Apparently Queen Victoria did not hear about these embarrassing scenes in Berlin; but she was annoyed when told by the wife of the Ambassador to the Austrian Emperor that the incognito nature of the Prince’s visit had not been observed in Vienna, that the Prince had spent a whole day being escorted round the town from one Habsburg household to another and that, as there were ‘twenty-seven Archdukes now at Vienna, it was hard work to get through the list’.

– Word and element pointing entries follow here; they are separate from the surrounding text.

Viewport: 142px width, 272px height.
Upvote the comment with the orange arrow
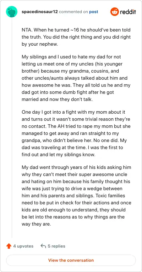tap(9, 246)
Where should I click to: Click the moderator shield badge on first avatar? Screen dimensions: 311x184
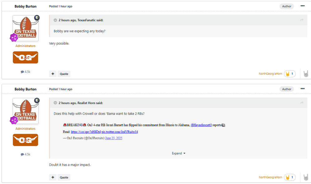pyautogui.click(x=37, y=18)
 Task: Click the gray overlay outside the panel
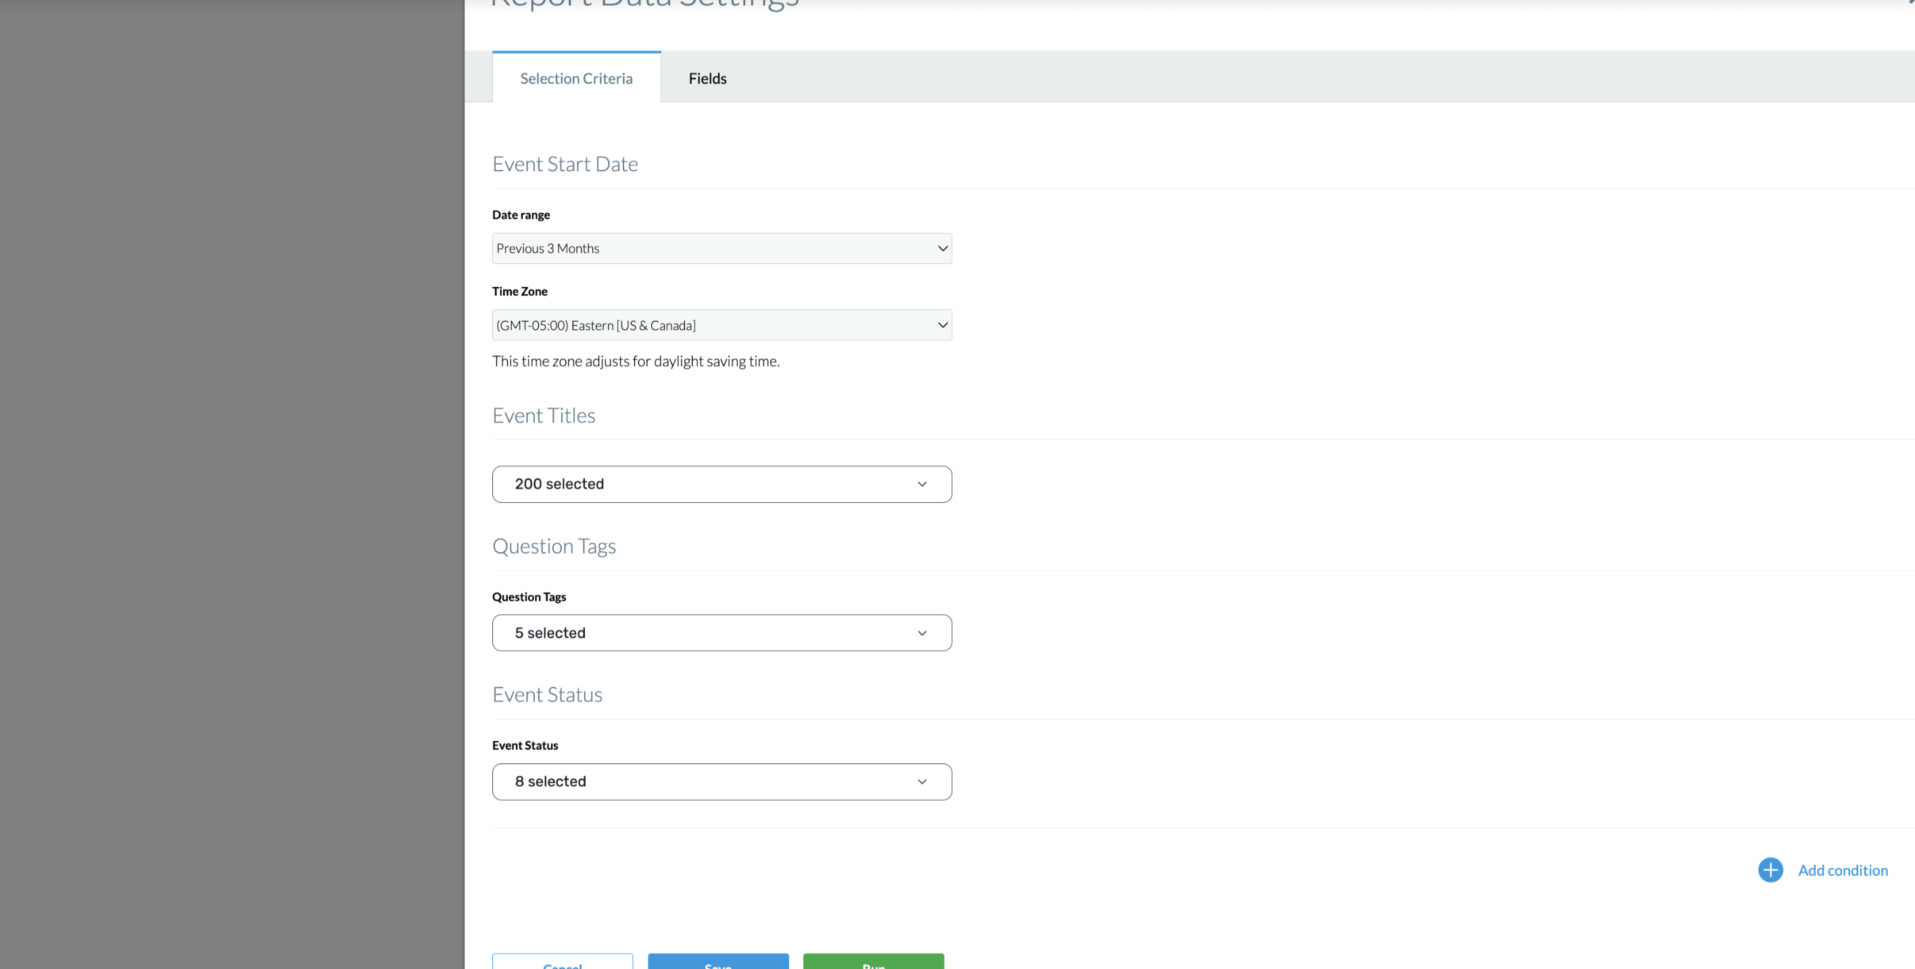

Leaving Vienna for Trieste, the royal party embarked for Alexandria aboard the frigate H.M.S. Ariadne which had been specially fitted up as a yacht. And in Egypt the Prince gave further offence to his mother. In Cairo he was joined by friends whom she deemed wholly unsuitable companions for a voyage up the Nile or, indeed, anywhere else. First of all there was Colonel Valentine Baker’s brother, Sir Samuel Baker, who had recently discovered the lake which he named the Albert Nyanza. An intrepid explorer Sir Samuel might well be, but he was certainly not a suitable travelling companion. His principles were ‘not good’, and the Queen much regretted ‘that he should be associated for any length of time’ with her son and daughter-in-law. Then there was a party which had come out from England to witness the completion of the Suez Canal. This party included Richard Owen, the naturalist, to whom, as a friend of the Prince Consort, the Queen could, of course, have no objection; John Fowler, the engineer; and the outspoken and garrulous William Howard Russell. But it also included various relations, including two sons, of that most undesirable nobleman, the Duke of Sutherland, as well as the Duke himself. ‘If ever you become King,’ the Queen warned the Prince as soon as she learned who was to accompany him on the voyage, ‘you will find all these friends most inconvenient, and you will have to break with them all.’